« Nous vivons sur deux planètes différentes. » Cette phrase, lâchée par Antoine de Tournemire, agacé en cours de discussion, résume toute cette réunion, pourtant voulue par le nouveau maire de Saint-Loubès. Objectif : échanger sur l’avenir de La Coupole à Saint-Loubès. Sur une planète, donc, il y a le maire et les 15 élus de son équipe assis d’un côté, et sur l’autre, quasiment toute la salle, opposée à la suppression de la saison culturelle 2026-2027.
Autant dire que pendant deux heures et demie, c’est un dialogue de sourds qui s’est tenu ce jeudi 28 mai au soir dans cette même salle de spectacle, à Saint-Loubès. La rencontre a commencé à 19h et des poussières dans une salle qui n’a cessé de se remplir. Il a fallu sortir des chaises supplémentaires pour les quelque 400 personnes présentes.
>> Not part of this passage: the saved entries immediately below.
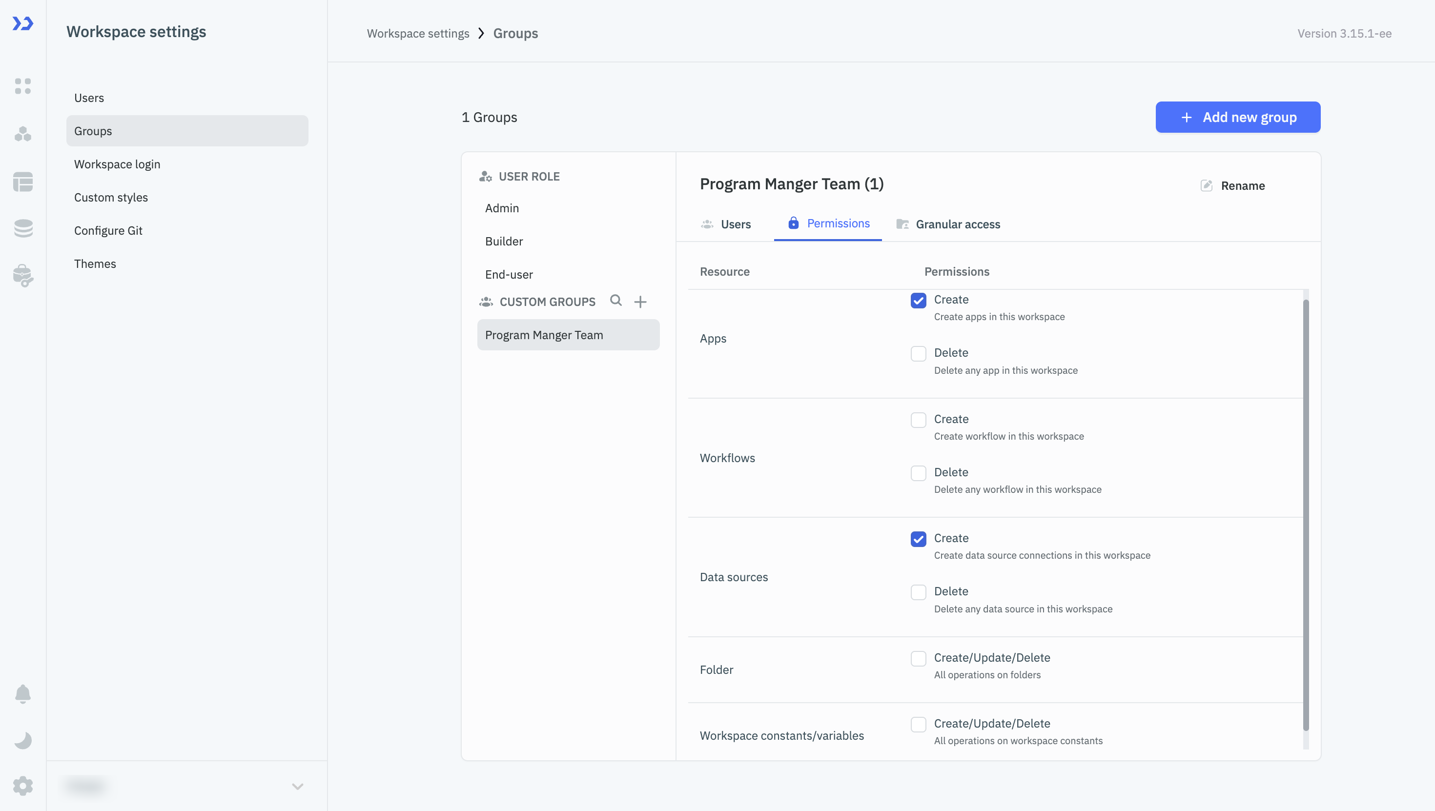
Task: Open the ToolJet home via logo icon
Action: [23, 23]
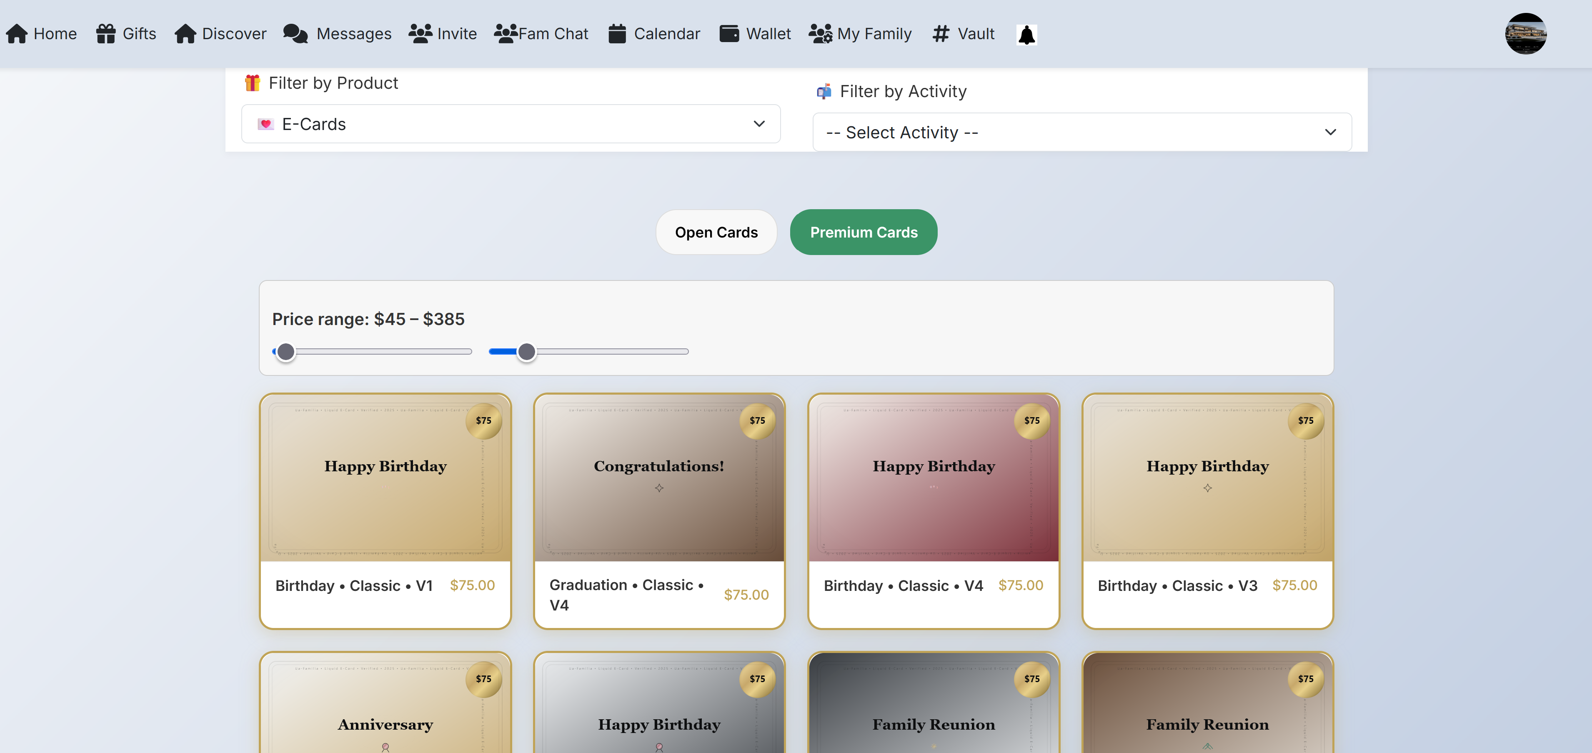The width and height of the screenshot is (1592, 753).
Task: Click the My Family group icon
Action: pyautogui.click(x=820, y=34)
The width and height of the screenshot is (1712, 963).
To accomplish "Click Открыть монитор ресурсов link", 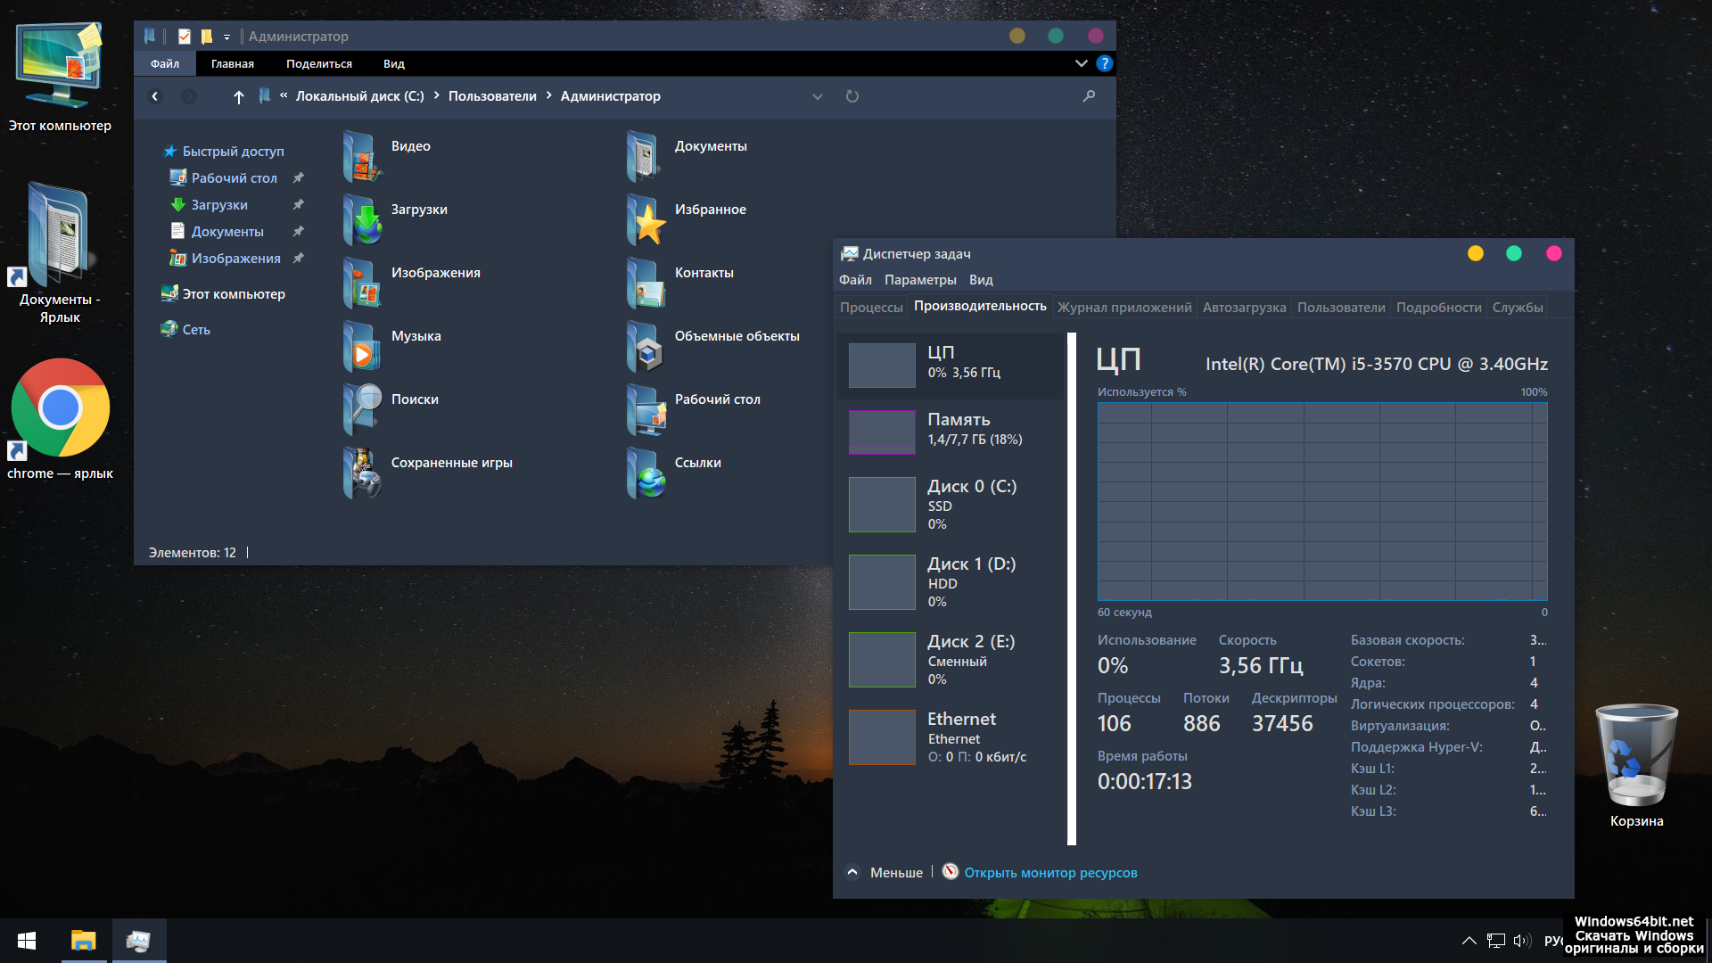I will pos(1050,873).
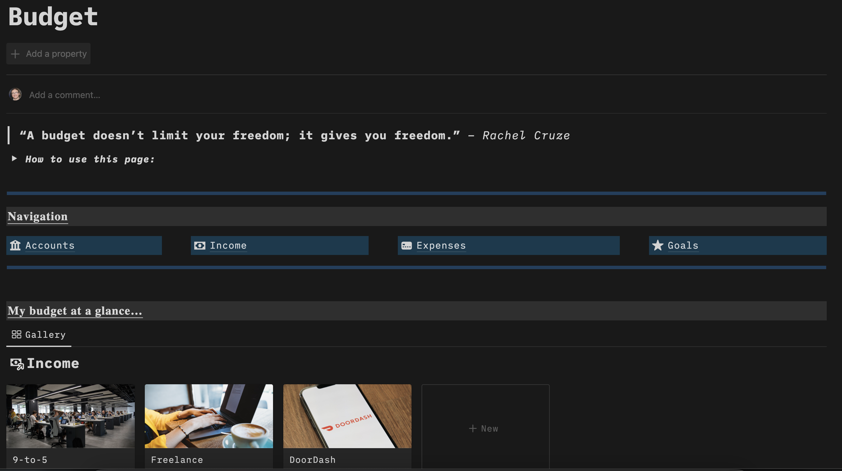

Au fond, quatre ou cinq lignes de personnes debout. Des Loubésiens et des Loubésiennes, des élu·es de l’opposition, des artistes et des habitant·es des communes voisines font face à un écran où sont projetées quelques slides qu’on peine à lire, et à un maire debout devant ses adjoints, tenant à répondre seul aux attaques, parce qu’il est « seul responsable de cette décision ».